## Text excerpt

▬▬▬▬▬▬

As a reminder, today's conference call contains certain projections and other forward-looking statements within the meaning of the federal securities laws. These statements are subject to risks and uncertainties that may cause actual results to differ materially from those expressed or implied in these statements. Additional information on risk factors that could cause results to differ is available in the company's annual report on Form 10-K filed with the SEC.

A full safe harbor can be found on Slide 2 of the conference call slide presentation with the supplemental data on our website. You can download Magnolia's first quarter 2022 earnings press release as well as the conference call slides from the Investors section of the company's website at www.magnoliaoilgas.com.

I will now turn the call over to Mr. Steve Chazen.

Thank you, Brian. Good morning, and thank you for joining us today. We continue to execute on our strategy and business model, which limits our spending to 55% of our EBITDAX on drilling and completing wells. This is expected to deliver mid-single-digit annual production growth along with high full-cycle operating margins. The remaining 45% will be allocated towards a mix of accretive bolt-on acquisitions, dividends and share repurchases.

During the first quarter of 2022, we grew our total production 15% year-over-year and 3.5% sequentially, while spending just 28% of our EBITDAX drilling and completing wells and generating operating income margins or EBIT of 62%. Quarterly production was at the high end of our guidance, mainly due to better performance at our Giddings asset. Total production at Giddings grew 24% and oil production grew 31% compared to the same period last year.

Our free cash flow in the first quarter was approximately $200 million, and we distributed nearly all of it to our investors through share repurchases and dividends. We repurchased a total of 6 million shares during the first quarter, reducing our total diluted share outstanding by 9% compared to last year's first quarter. We also paid the second installment of our semiannual dividend of $0.20 a share, which is based on our full year 2021 results recast at $55 oil, bringing the total dividend associated with 2021 results to $0.28 per share.

▬▬▬▬▬▬

## Excerpted data
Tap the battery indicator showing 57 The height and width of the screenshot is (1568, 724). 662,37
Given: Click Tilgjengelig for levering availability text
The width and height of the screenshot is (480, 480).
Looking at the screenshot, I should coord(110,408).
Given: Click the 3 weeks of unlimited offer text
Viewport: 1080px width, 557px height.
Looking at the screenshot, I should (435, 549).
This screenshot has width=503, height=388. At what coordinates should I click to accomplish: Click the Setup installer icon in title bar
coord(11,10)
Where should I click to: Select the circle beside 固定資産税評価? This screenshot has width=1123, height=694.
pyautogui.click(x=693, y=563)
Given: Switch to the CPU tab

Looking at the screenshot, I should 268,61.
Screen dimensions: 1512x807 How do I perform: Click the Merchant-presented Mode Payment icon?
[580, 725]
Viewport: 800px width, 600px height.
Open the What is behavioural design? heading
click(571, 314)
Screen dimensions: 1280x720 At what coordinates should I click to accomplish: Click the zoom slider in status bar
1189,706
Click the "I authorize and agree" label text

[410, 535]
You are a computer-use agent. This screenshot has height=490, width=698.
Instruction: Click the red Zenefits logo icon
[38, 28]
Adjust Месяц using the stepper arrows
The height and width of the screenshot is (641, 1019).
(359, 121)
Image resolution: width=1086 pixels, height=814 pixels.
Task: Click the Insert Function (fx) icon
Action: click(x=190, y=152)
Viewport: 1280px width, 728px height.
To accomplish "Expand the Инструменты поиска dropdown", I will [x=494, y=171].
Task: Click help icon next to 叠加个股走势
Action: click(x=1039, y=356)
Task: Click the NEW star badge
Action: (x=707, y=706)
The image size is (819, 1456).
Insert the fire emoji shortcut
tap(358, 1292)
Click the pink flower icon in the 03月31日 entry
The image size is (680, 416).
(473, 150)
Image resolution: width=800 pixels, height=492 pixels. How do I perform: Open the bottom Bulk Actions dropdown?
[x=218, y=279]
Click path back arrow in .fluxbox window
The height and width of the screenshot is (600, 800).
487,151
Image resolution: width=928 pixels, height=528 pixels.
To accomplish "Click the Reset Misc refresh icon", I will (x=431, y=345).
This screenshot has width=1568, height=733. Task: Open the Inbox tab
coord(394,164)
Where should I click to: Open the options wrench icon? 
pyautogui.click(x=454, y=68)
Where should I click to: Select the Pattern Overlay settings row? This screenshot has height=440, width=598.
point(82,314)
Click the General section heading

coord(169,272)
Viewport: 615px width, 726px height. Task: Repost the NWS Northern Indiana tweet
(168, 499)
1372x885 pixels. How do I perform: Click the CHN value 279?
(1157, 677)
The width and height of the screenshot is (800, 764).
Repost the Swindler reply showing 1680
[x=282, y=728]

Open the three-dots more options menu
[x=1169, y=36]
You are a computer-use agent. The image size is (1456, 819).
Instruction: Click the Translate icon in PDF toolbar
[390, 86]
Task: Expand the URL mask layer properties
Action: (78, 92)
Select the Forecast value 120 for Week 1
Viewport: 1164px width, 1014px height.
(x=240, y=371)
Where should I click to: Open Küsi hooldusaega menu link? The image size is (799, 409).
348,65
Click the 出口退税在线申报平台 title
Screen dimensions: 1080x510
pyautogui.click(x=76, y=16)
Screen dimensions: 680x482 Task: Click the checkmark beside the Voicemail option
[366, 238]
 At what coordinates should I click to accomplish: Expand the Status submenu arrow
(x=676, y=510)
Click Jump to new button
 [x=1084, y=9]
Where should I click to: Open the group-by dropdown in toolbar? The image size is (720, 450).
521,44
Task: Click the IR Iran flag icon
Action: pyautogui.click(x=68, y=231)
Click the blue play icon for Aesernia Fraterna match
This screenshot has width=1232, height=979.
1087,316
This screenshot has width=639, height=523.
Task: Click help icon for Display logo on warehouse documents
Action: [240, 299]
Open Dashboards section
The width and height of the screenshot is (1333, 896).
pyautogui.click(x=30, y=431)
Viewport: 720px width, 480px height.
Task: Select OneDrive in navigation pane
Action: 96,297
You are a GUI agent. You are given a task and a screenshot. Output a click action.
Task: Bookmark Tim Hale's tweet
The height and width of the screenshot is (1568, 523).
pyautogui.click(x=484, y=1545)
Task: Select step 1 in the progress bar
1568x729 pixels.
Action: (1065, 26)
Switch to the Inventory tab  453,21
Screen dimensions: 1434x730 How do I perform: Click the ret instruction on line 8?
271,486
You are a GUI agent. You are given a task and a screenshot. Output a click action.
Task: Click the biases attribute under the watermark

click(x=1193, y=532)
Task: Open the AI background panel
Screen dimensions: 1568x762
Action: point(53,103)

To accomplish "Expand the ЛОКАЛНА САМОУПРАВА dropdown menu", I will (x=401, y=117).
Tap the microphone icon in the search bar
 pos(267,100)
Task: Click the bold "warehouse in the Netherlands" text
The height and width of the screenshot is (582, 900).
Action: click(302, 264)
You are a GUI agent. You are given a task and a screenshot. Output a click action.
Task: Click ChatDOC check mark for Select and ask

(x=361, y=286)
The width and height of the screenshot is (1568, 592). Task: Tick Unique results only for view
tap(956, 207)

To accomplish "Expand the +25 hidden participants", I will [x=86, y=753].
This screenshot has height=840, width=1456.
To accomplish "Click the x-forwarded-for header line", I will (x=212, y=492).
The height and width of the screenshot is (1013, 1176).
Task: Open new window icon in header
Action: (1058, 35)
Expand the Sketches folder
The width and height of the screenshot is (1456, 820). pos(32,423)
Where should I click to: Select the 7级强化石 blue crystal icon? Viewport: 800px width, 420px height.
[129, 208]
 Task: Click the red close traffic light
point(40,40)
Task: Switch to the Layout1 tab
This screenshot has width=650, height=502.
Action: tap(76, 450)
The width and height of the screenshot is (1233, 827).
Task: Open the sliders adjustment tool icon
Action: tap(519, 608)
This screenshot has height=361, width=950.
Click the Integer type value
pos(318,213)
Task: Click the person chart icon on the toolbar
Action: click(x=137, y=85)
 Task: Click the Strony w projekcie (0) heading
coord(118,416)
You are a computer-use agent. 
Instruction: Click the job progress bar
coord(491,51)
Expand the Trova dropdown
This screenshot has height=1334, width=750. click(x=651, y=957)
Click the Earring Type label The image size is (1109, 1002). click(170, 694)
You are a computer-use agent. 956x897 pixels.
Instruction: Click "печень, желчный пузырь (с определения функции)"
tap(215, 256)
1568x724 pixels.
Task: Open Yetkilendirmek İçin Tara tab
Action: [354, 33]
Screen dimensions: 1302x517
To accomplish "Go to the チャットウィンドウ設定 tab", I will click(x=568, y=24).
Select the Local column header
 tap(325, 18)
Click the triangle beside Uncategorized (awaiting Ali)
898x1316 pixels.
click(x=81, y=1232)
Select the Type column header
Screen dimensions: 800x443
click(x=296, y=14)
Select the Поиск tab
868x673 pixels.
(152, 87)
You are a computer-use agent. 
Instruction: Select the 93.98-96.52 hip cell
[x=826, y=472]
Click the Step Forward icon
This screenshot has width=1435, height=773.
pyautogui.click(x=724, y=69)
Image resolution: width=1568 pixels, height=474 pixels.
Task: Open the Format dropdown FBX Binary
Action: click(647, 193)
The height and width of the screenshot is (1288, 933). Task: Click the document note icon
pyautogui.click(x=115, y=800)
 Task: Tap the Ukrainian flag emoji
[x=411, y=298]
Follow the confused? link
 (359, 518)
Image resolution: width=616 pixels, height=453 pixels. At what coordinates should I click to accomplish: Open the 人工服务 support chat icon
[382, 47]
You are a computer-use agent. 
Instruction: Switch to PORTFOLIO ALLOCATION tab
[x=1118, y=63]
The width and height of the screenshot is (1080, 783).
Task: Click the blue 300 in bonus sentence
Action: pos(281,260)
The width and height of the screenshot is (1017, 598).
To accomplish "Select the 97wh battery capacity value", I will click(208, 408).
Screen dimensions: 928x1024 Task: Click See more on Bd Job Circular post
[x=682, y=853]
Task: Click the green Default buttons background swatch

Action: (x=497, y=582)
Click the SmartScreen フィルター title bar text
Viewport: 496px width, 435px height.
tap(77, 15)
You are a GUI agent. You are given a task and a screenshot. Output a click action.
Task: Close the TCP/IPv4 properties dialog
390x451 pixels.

▬▬▬▬▬▬

## Given instruction A
According to the earnings call excerpt, how many shares did the company repurchase during the first quarter of 2022?
## Given instruction B
Print the earnings call excerpt between "As a reminder, today's" and "Mr. Steve Chazen.", inclusive.
## Given instruction C
Why was quarterly production at the high end of guidance, according to the earnings call excerpt?
The records aren't needed here.

## Finished answer A
6 million shares.

## Finished answer B
As a reminder, today's conference call contains certain projections and other forward-looking statements within the meaning of the federal securities laws. These statements are subject to risks and uncertainties that may cause actual results to differ materially from those expressed or implied in these statements. Additional information on risk factors that could cause results to differ is available in the company's annual report on Form 10-K filed with the SEC.

A full safe harbor can be found on Slide 2 of the conference call slide presentation with the supplemental data on our website. You can download Magnolia's first quarter 2022 earnings press release as well as the conference call slides from the Investors section of the company's website at www.magnoliaoilgas.com.

I will now turn the call over to Mr. Steve Chazen.

## Finished answer C
Quarterly production reached the high end of guidance mainly because of better performance at the Giddings asset.